▶ _Given entries_:
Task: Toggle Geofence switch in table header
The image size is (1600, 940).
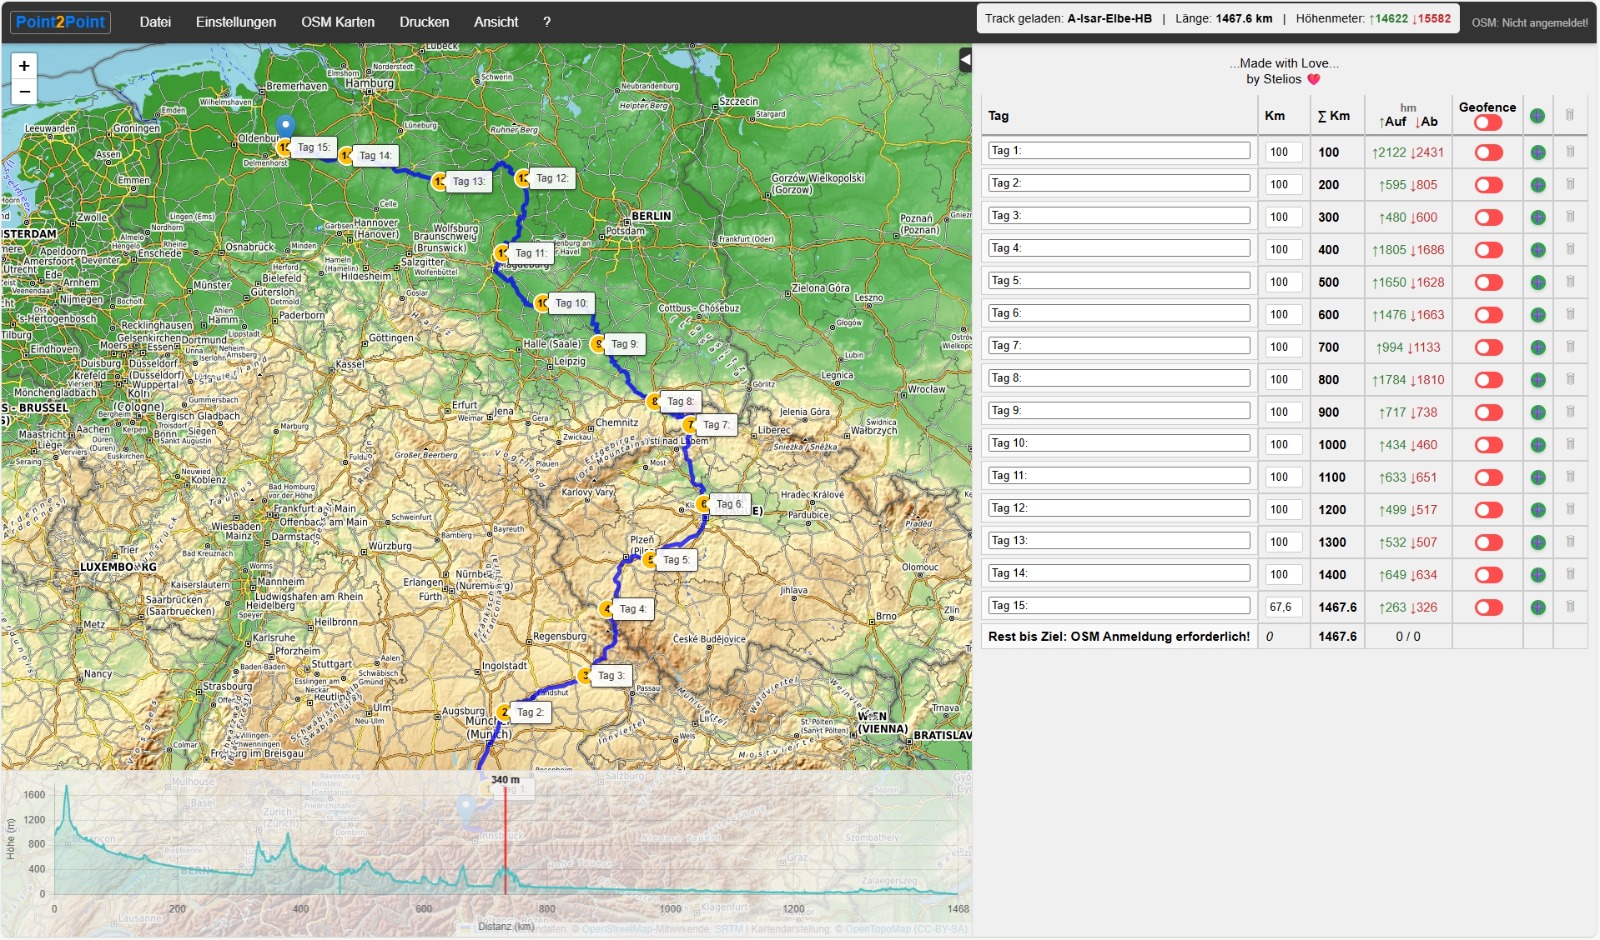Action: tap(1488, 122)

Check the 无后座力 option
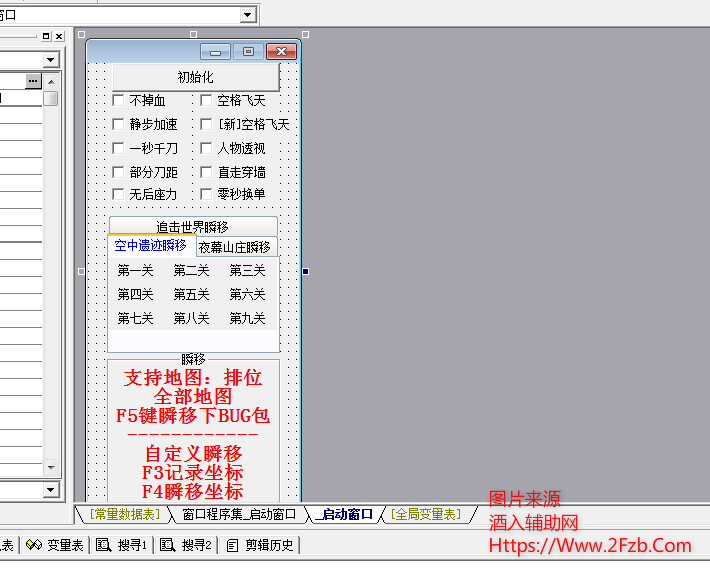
...
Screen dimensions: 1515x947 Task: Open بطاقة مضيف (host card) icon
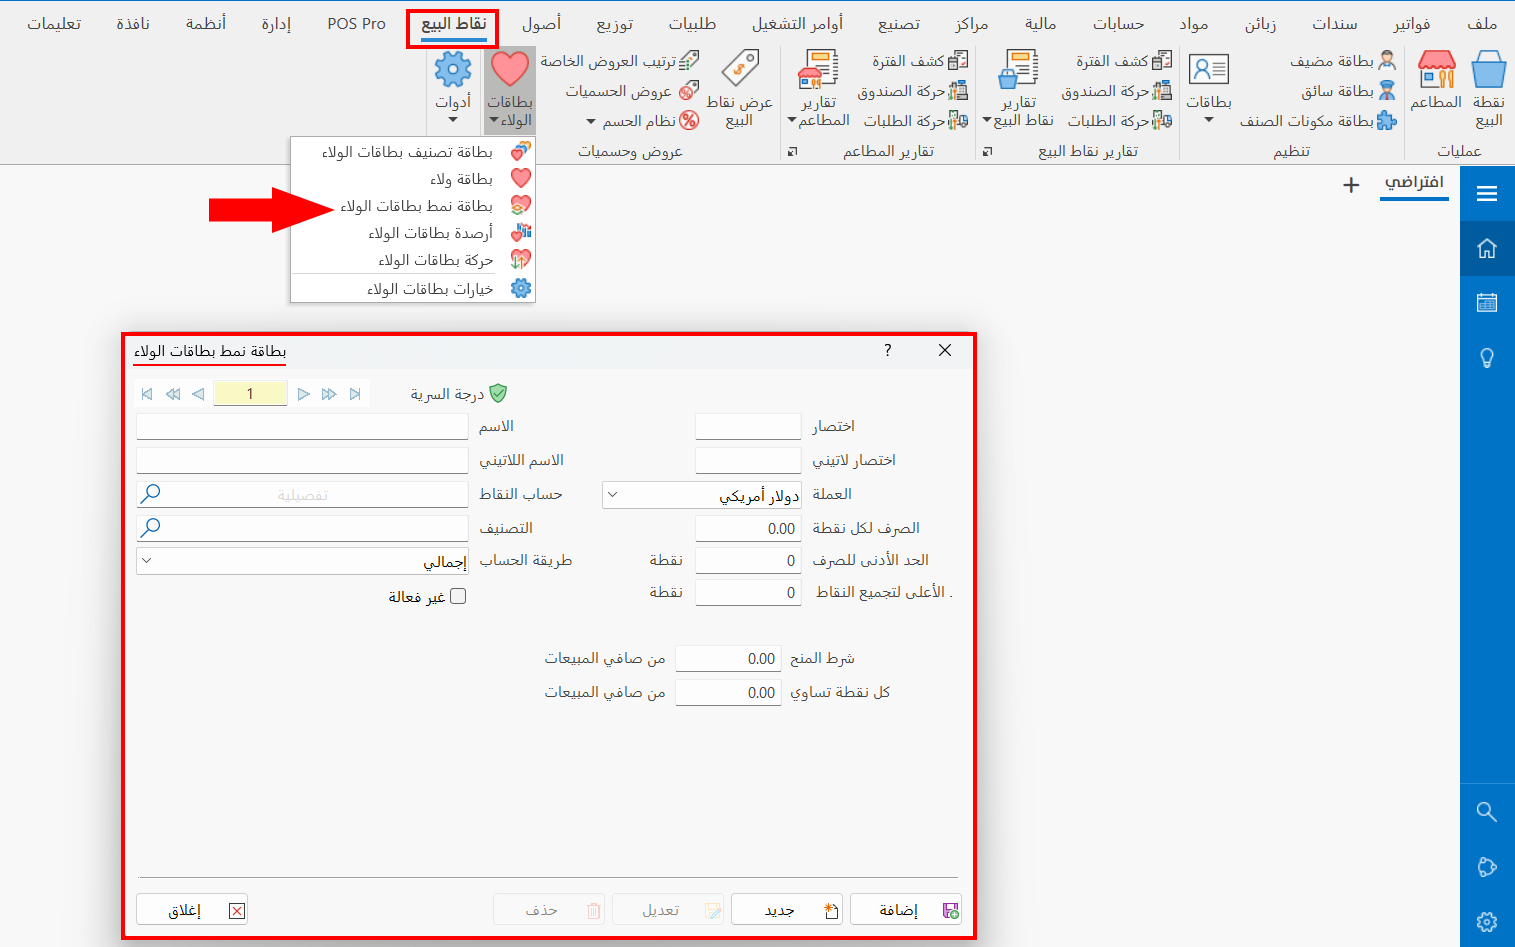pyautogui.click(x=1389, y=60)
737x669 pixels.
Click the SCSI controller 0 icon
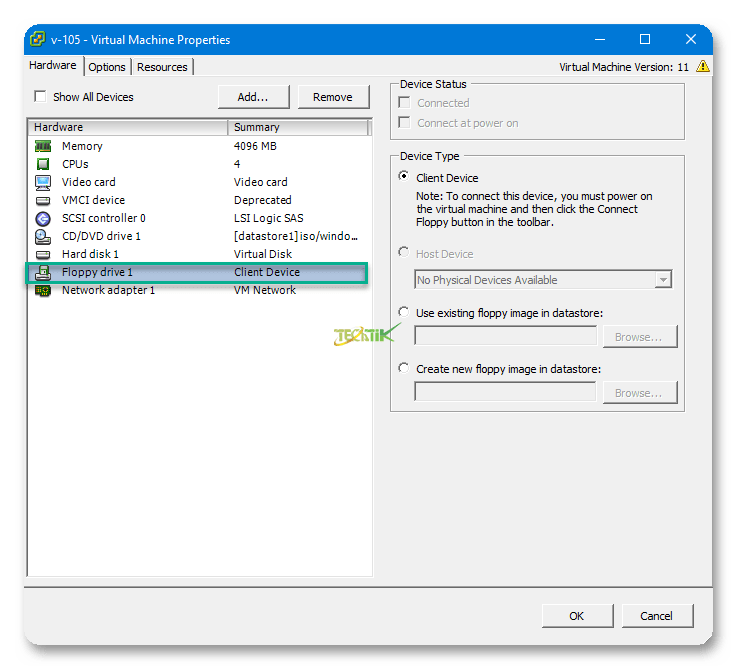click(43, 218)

▶ _Aim of the exercise_: Return the stretch of data that begins with the line showing "Task: Toggle Geofence switch in table header" and goes on through the line showing "Check the 无后座力 option", exactly, with pictures removed.

▶ _Answer section_:
Task: Toggle Geofence switch in table header
The image size is (1600, 940).
Action: tap(1488, 122)

Check the 无后座力 option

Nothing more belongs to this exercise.